Il reste chef cuisinier de L’Auberge Gourmande jusqu’à l’ouverture de son second restaurant, situé… juste en face. Un jour, un bâtiment avec vue sur mer est mis en vente. Avec son épouse, il décide de l’acheter, le rénove entièrement et y crée le Tastevin. «C’était pratique d’avoir les deux restaurants l’un en face de l’autre pour les gérer », confie Daniel Passeri, qui embauche son ami cuisinier Gilles pour le remplacer à L’Auberge.

Dans le milieu des années 1980, il va faire une autre rencontre qui va impacter sa carrière professionnelle. En 1986, il fait la connaissance d’un distributeur de vin basé dans le Sud-Ouest de la France, et qui vendait des conteneurs de vin à des restaurateurs et hôteliers de Saint-Barth et Saint-Martin. Le restaurateur lui achète un conteneur pour approvisionner ses deux restaurants.

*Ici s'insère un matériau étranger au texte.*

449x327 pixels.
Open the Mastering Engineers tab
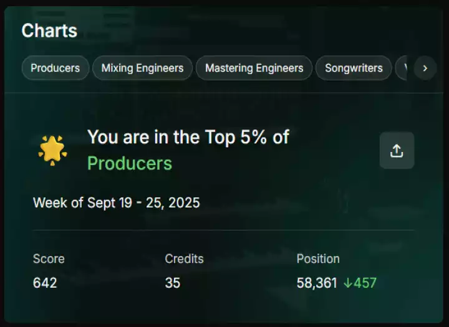coord(254,68)
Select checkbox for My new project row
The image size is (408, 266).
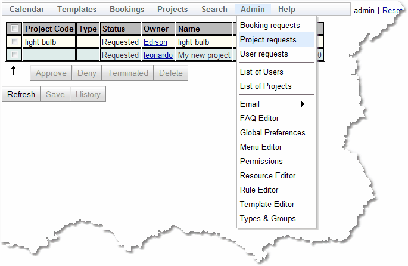(x=14, y=55)
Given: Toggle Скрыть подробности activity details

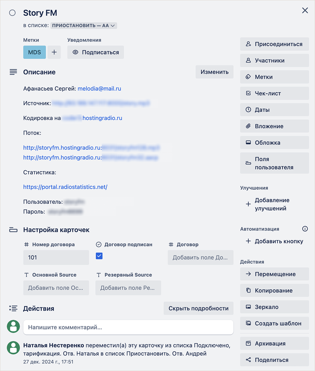Looking at the screenshot, I should [198, 308].
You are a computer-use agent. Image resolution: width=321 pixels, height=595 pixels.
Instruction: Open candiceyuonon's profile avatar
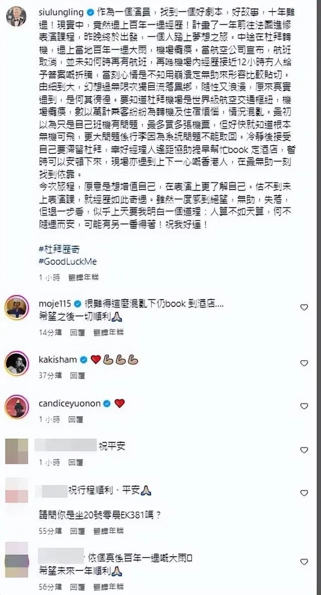coord(17,407)
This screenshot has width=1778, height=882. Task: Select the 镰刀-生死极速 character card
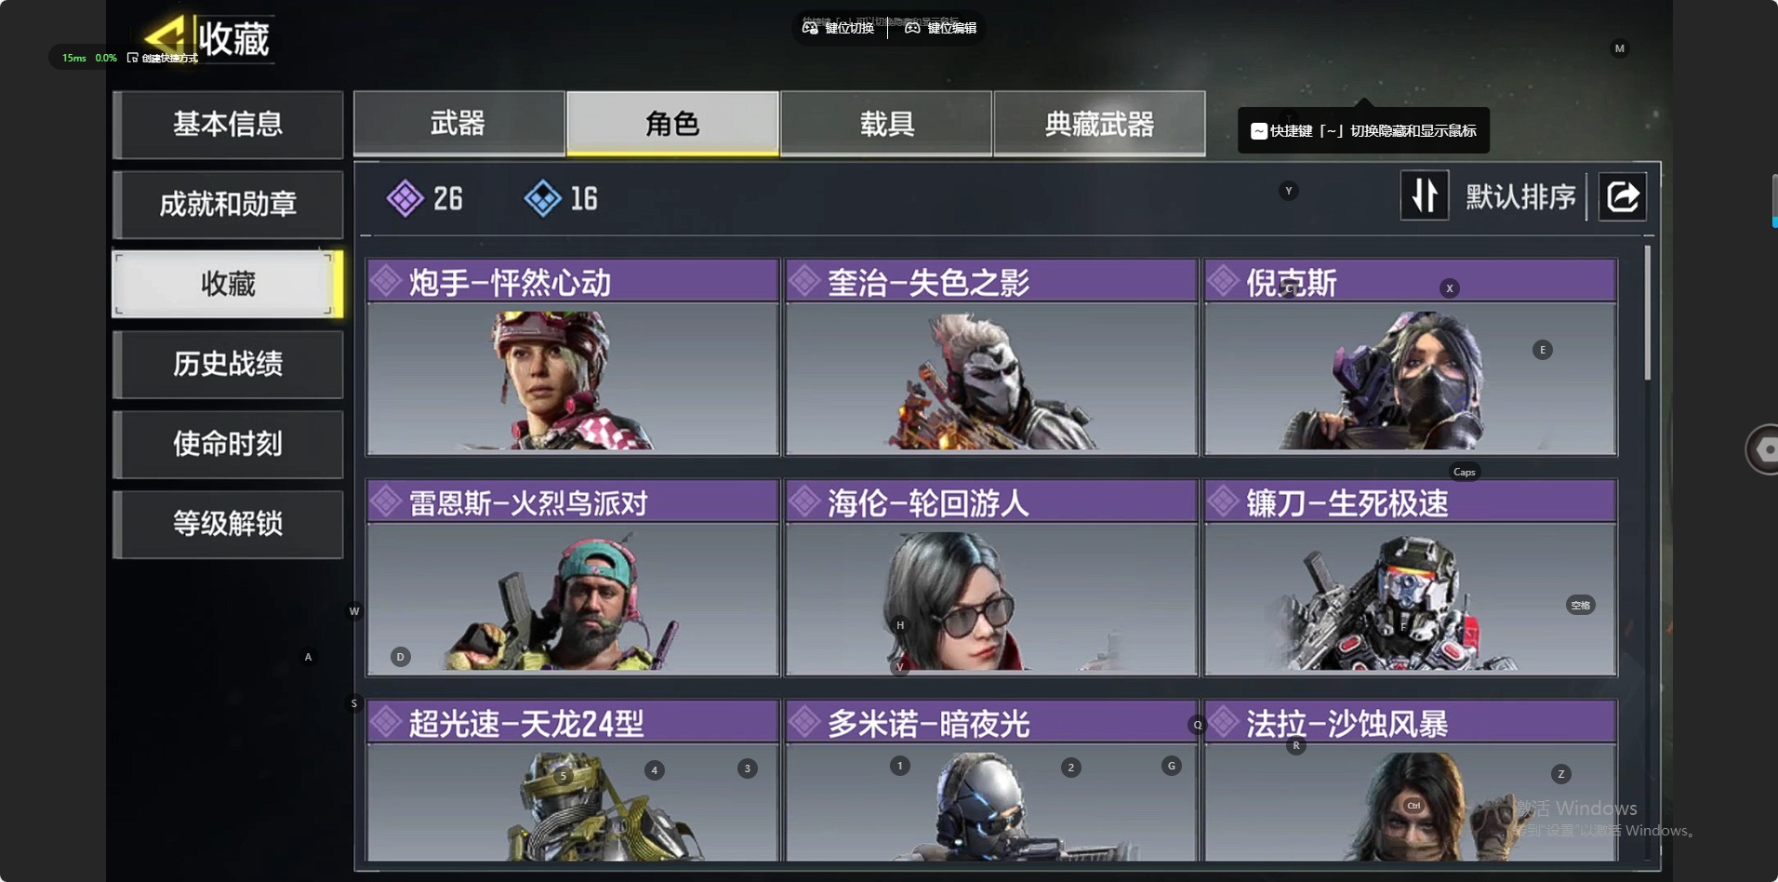tap(1411, 577)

Deux ans plus tard, le distributeur revient à Saint-Martin. Daniel lui confie une nouvelle idée : ouvrir un bar à vin avec son ami Philippe. Son idée continue de germer jusqu’au jour où, il commande cinq conteneurs de vin. Une nouvelle affaire est lancée.
 

La naissance des "Grands Vins de France"
En 1988, il créer d’abord une activité de grossiste destinée les professionnels, dans un premier temps à Saint-Martin, puis à Saint Barth en 1991 et enfin à Anguilla en 1994. « Les Grands Vins de France » sont nés. Daniel Passeri n’oublie pas les particuliers, il ouvre les boutiques « Le Goût du vin ». La première voit le jour en 1991, rue de l’Anguille à Marigot. Une autre suit à Gustavia, à Saint-Barth, puis une dernière à Anguilla en 1994.

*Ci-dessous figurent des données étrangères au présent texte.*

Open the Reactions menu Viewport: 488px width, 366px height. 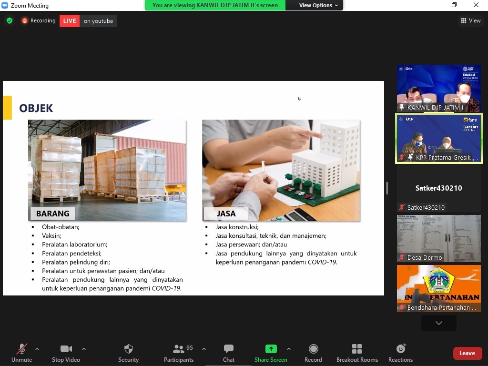point(400,353)
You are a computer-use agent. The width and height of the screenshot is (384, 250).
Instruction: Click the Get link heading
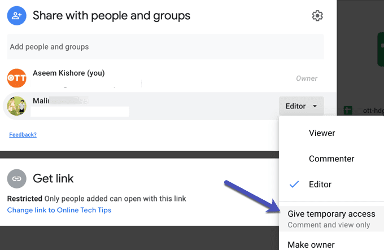(x=53, y=179)
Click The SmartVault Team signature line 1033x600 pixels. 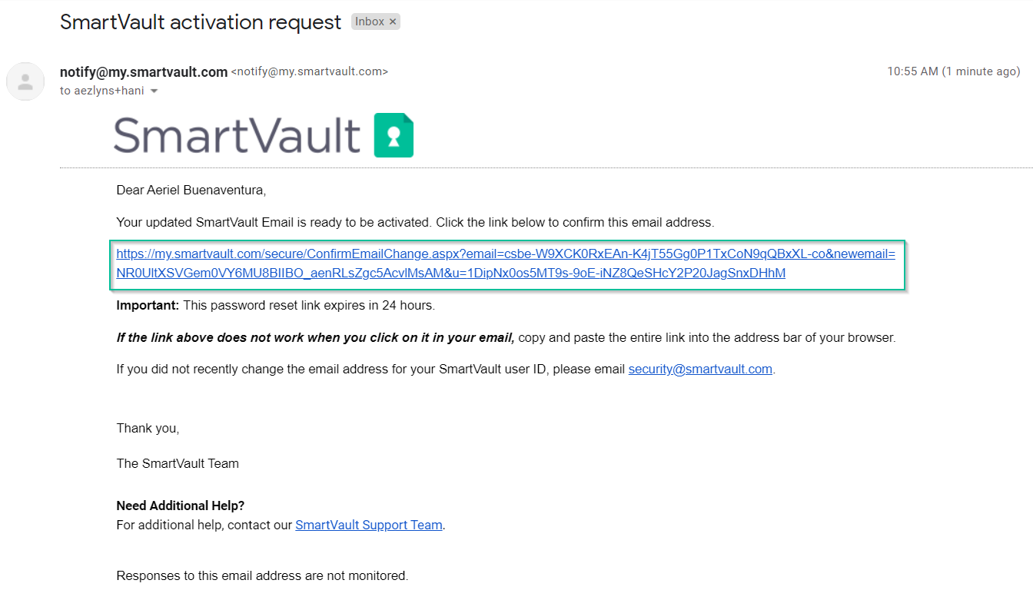pyautogui.click(x=178, y=463)
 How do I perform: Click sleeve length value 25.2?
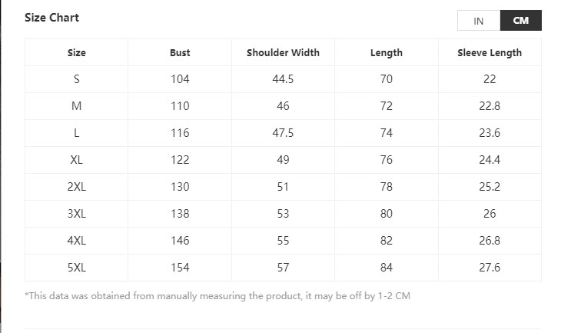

Cette même année, «la grande année» comme il aime l’appeler, il recrute un commercial, Jean-Luc (aujourd’hui à la boutique de Hope Hill), pour développer les ventes dans les autres îles de la Caraïbe, comme Antigua, Saint-Kitts, Nevis, et bien d’autres. « Aujourd’hui on couvre vingt îles dans la caraïbe » confit-il.

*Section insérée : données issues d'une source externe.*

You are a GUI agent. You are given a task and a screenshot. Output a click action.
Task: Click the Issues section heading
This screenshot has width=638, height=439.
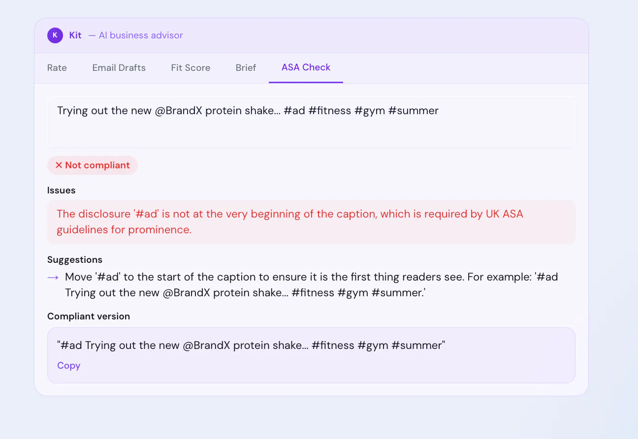[62, 190]
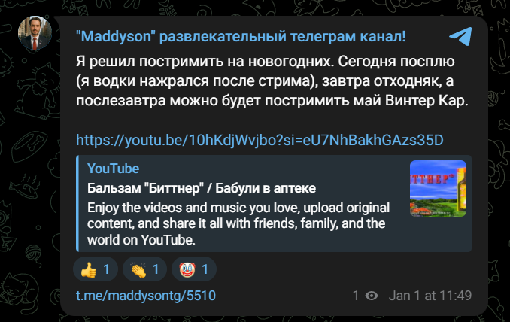Open the Бальзам "Биттнер" video title
The width and height of the screenshot is (510, 322).
coord(202,188)
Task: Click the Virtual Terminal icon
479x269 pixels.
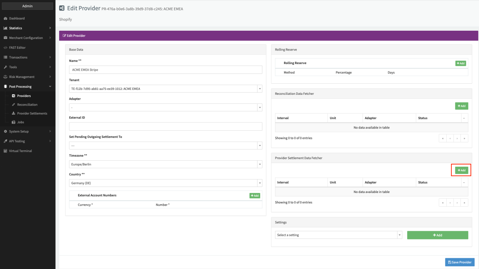Action: coord(6,151)
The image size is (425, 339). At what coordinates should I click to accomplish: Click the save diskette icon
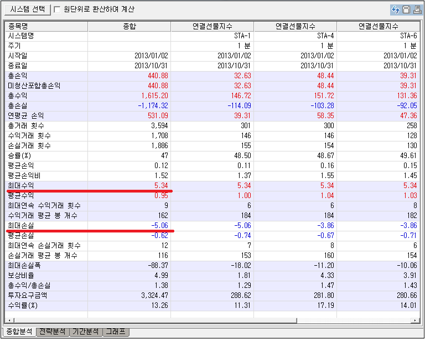point(406,9)
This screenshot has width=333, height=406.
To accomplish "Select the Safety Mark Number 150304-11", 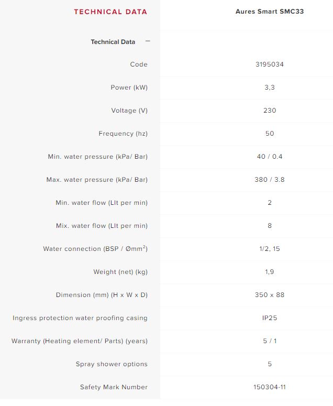I will [270, 387].
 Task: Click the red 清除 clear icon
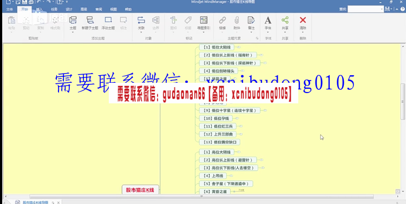tap(303, 20)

L’essor de cette nouvelle activité contraint Daniel à faire des choix. Ne pouvant plus gérer ses deux restaurants, il les vend à des employés : L’Auberge Gourmande en 1991 et Le Tastevin en 1998.

Un retour aux sources
En 2000, Daniel décide de rentrer en métropole tout en continuant de gérer les achats pour son entreprise. Onze ans plus tard, il retourne dans sa ville natale et se dit : « Pourquoi je n’ouvrirais pas une petite boutique ici ? » Ainsi, tout comme à Marigot, Dijon accueille sa propre boutique Le Goût du Vin.

Aujourd’hui, l’entreprise compte cent cinquante fournisseurs à travers le monde, emploie vingt-cinq personnes dans les quatre magasins aux Antilles et vingt-trois dans les trois à Dijon. «Les boutiques, c’est le sommet de la pyramide. Mais l’ADN de la société c’est de fournir les restaurateurs » conclut Daniel.

*Au même emplacement se trouve aujourd’hui l’hôtel Hevea.